+++ Data supplied

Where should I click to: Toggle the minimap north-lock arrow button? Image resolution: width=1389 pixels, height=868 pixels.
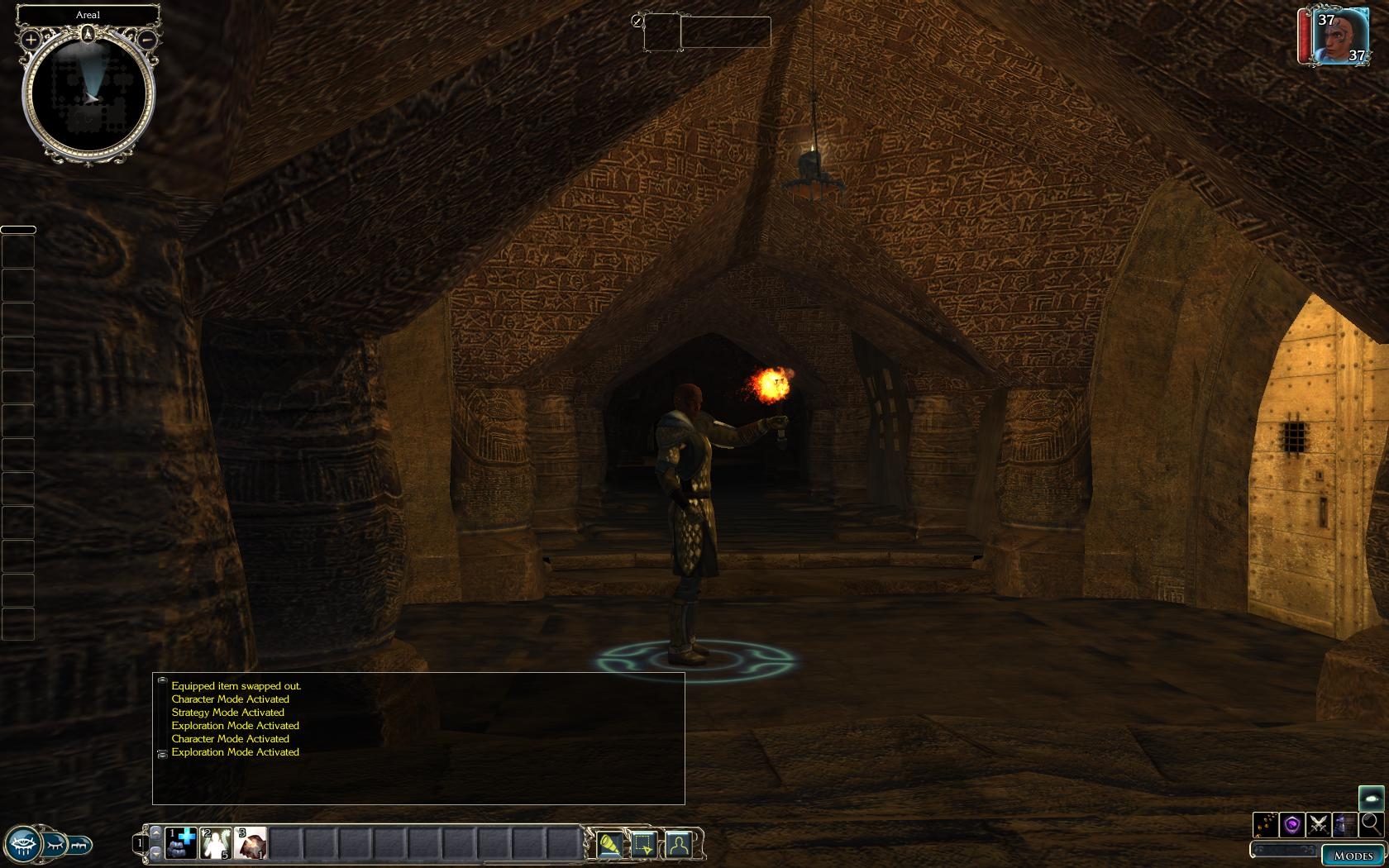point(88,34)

++++++
+++ Data supplied

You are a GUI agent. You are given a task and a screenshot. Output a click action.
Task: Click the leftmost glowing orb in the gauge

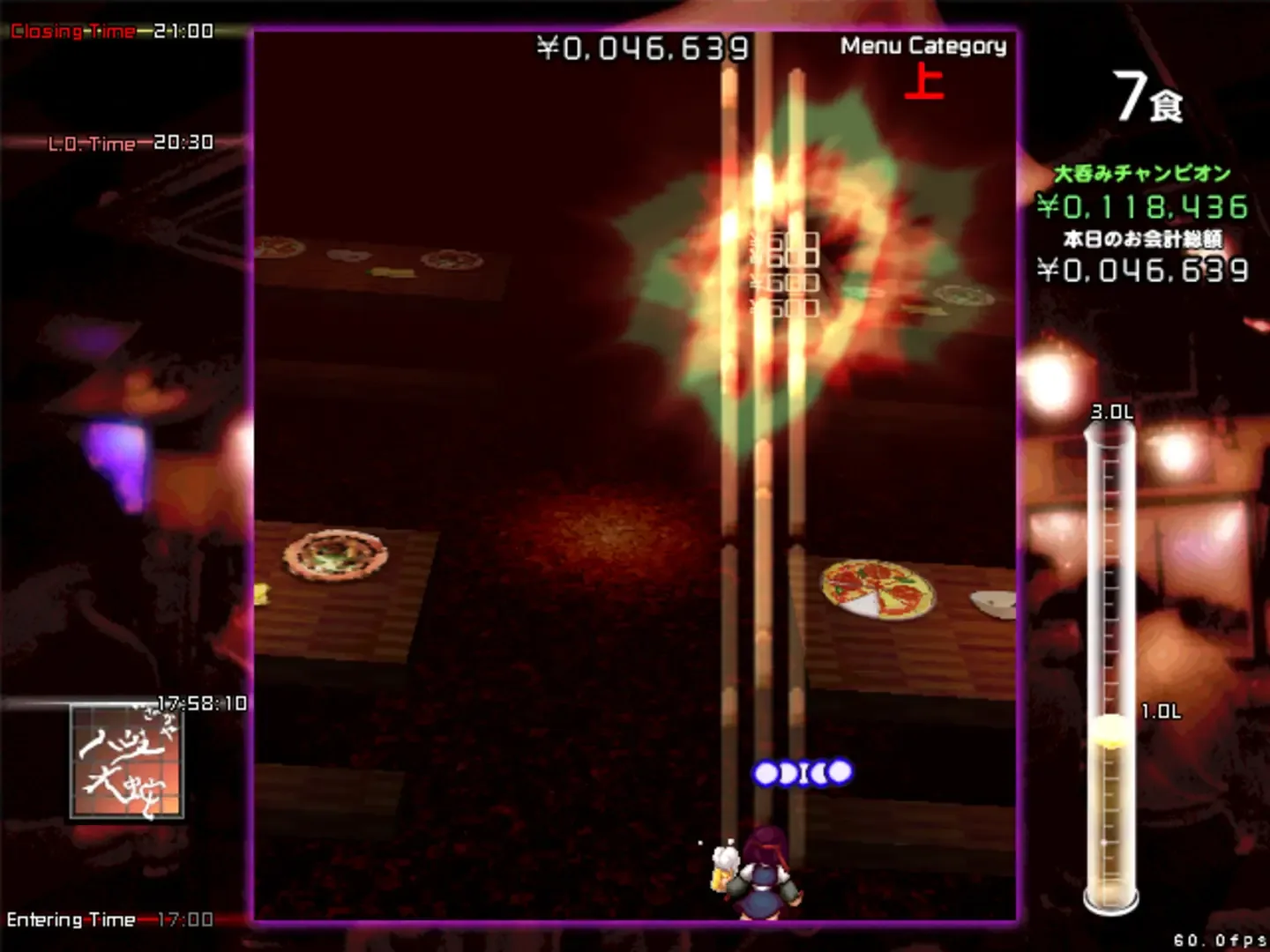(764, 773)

++++++
+++ Data supplied

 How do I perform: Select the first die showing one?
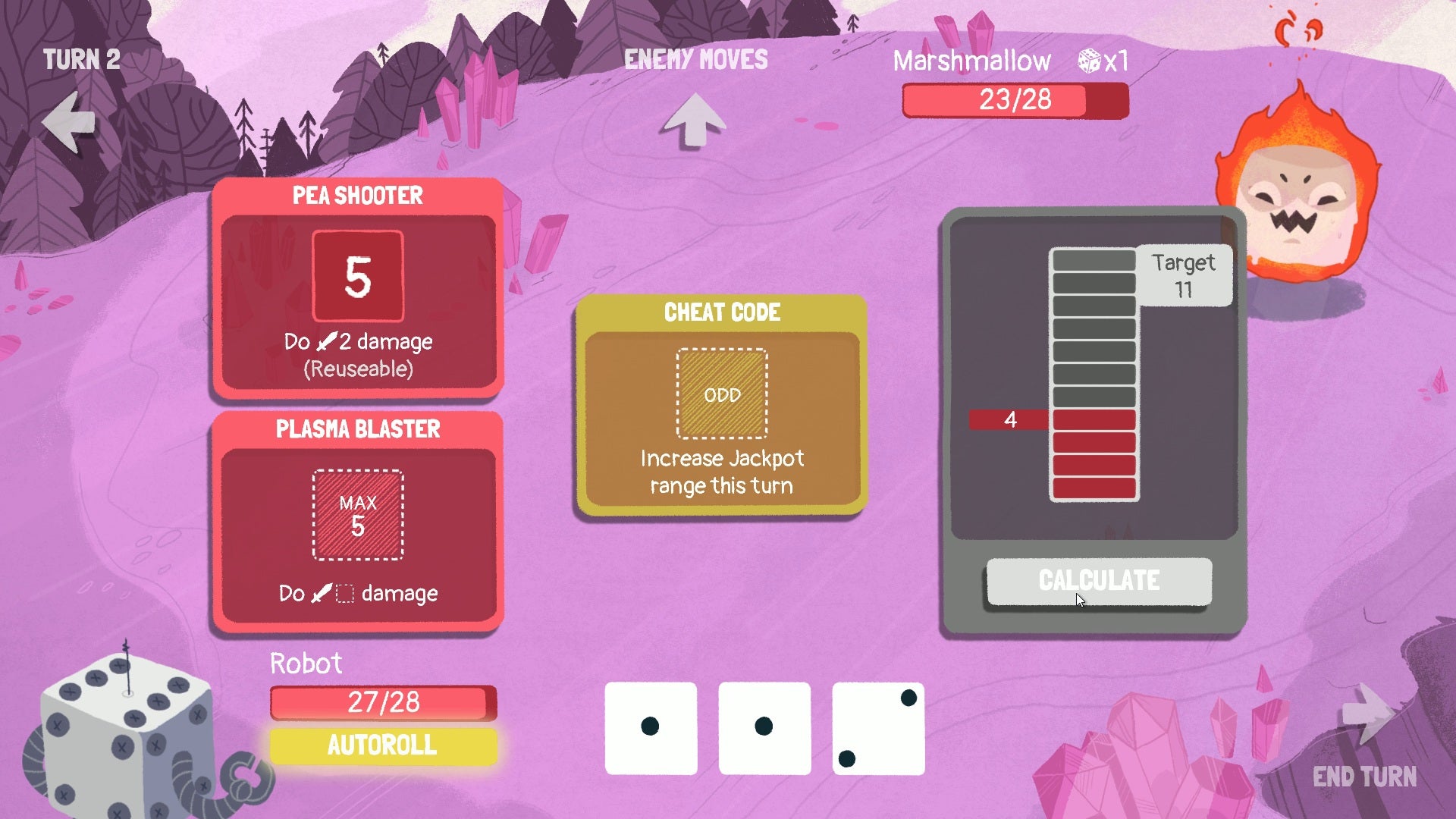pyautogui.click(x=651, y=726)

++++++

Rewrite the listing between the lines holding "Where should I" and "point(88,34)", inclusive, keeping the requests and multiplying each coordinate in the answers by 1.75, rounded to whole numbers with halves going up. Leave the pictures out.

Where should I click to: Toggle the minimap north-lock arrow button? Image resolution: width=1389 pixels, height=868 pixels.
point(154,60)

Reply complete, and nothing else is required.